## [Problem to solve]
Could you report every line from the entries that includes the word "height"?

## [Extracted records]

┌────────

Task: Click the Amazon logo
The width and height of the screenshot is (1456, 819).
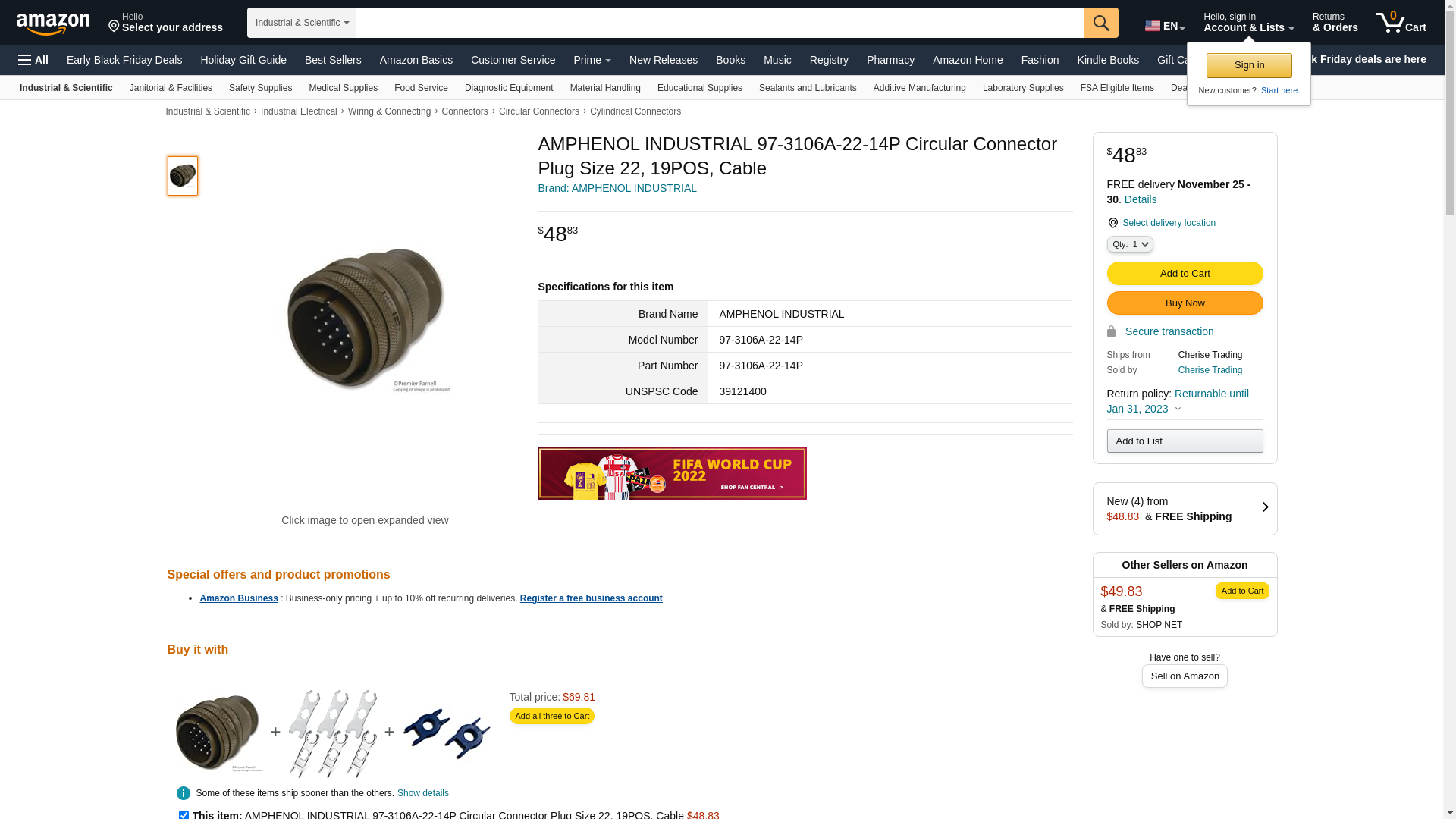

└────────
┌────────

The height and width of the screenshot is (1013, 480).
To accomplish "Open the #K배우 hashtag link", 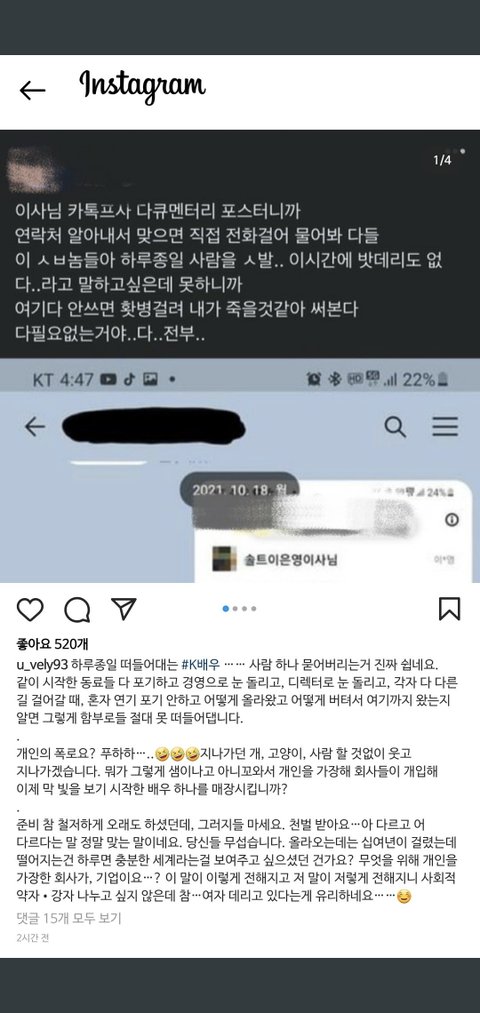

└────────
┌────────

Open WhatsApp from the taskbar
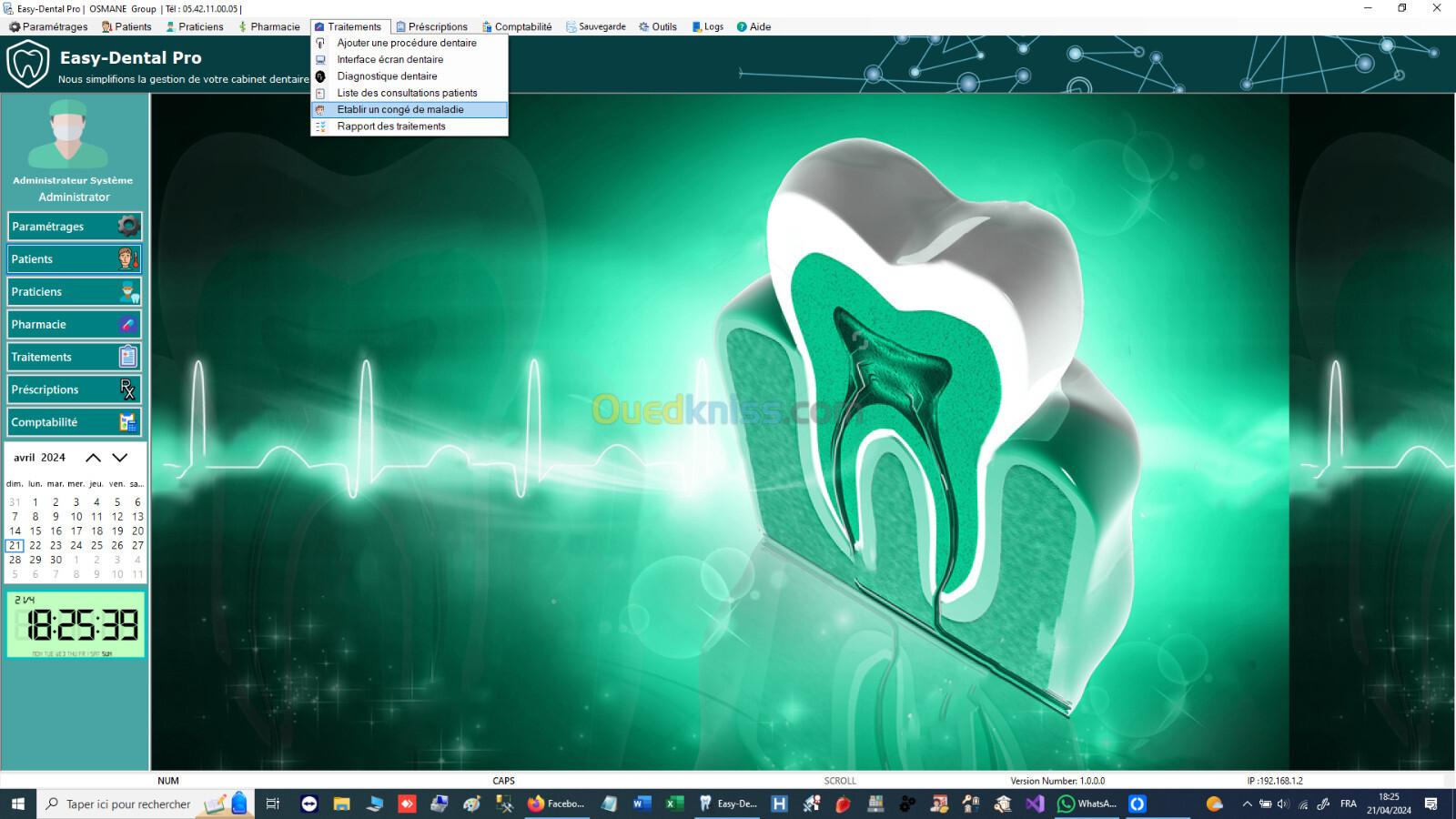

└────────

## [Exercise output]
The width and height of the screenshot is (1456, 819).
The height and width of the screenshot is (1013, 480).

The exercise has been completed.